◆ Set exercise: Rewrite every line of the records below as a numbered list, skipping blank lines. Omit the pictures from your list.

[Rows on where targets appear]
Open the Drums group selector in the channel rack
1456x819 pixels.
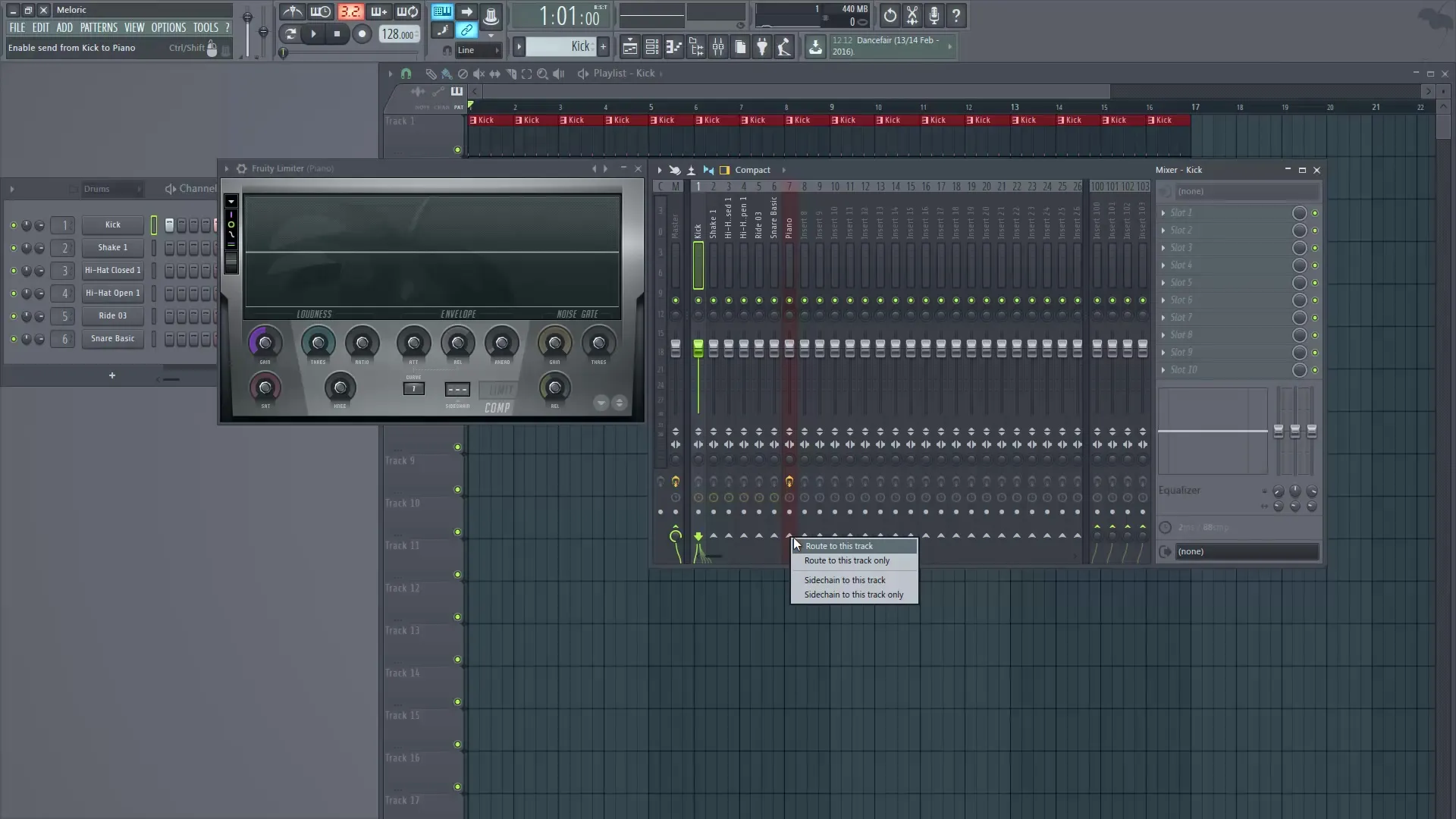click(112, 189)
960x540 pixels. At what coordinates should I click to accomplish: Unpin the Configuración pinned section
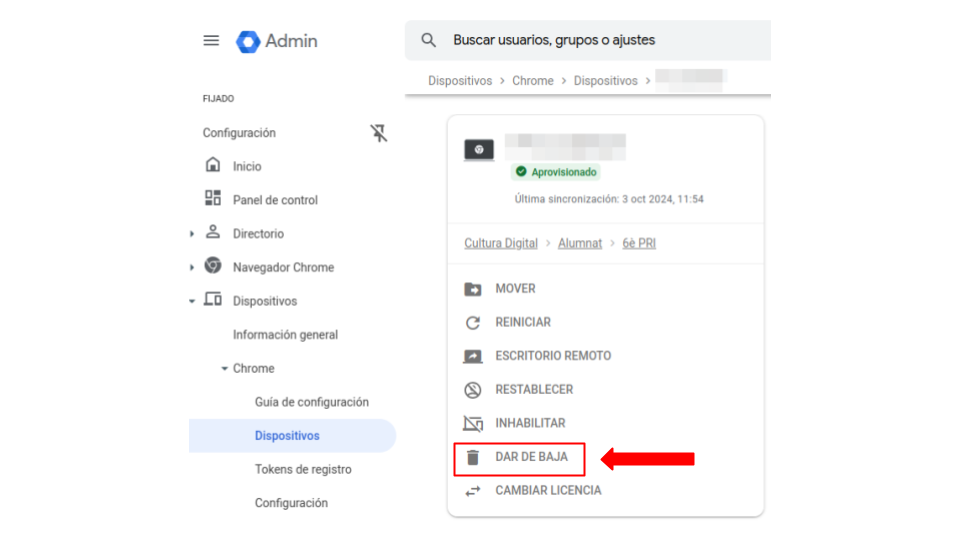point(379,133)
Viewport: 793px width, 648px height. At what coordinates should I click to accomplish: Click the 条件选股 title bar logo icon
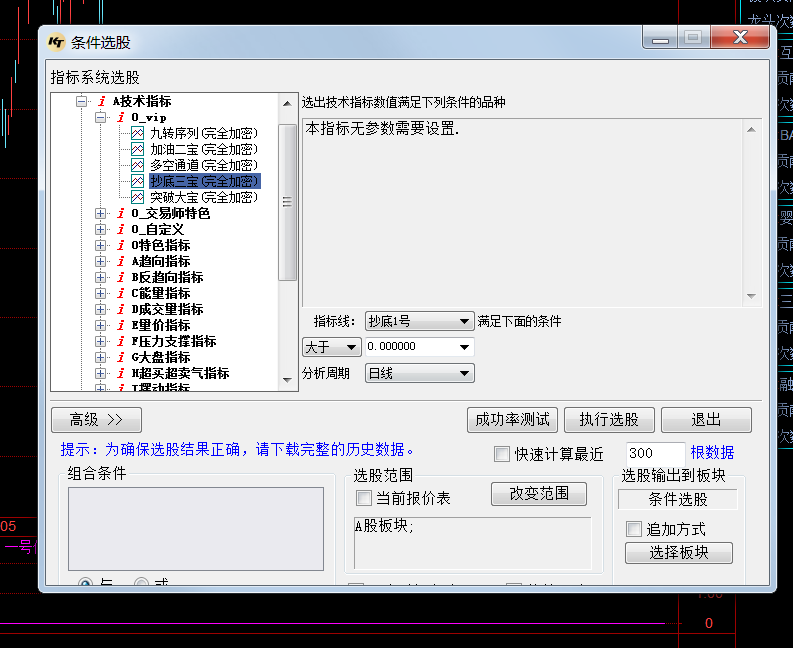(57, 42)
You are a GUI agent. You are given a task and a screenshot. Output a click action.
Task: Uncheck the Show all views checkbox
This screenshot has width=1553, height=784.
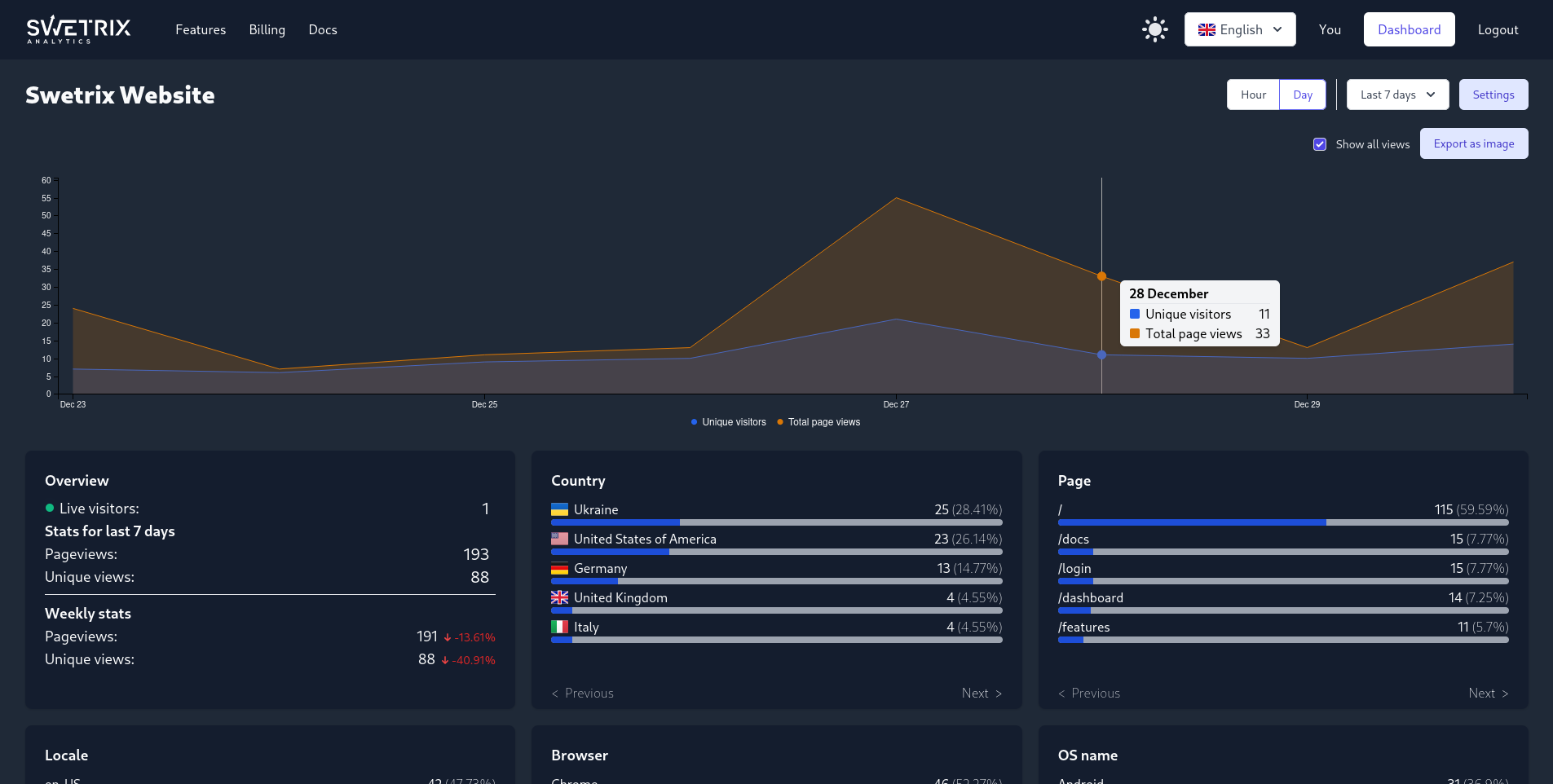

◆ Response to this exercise:
1. Open the Drums group selector in the channel rack
2. 1456x819 pixels.
3. click(112, 189)
4. 960x540 pixels. At what coordinates should I click to accomplish: Unpin the Configuración pinned section
5. point(379,133)
6. Viewport: 793px width, 648px height. At what coordinates should I click to accomplish: Click the 条件选股 title bar logo icon
7. (57, 42)
8. You are a GUI agent. You are given a task and a screenshot. Output a click action.
9. Task: Uncheck the Show all views checkbox
10. This screenshot has width=1553, height=784.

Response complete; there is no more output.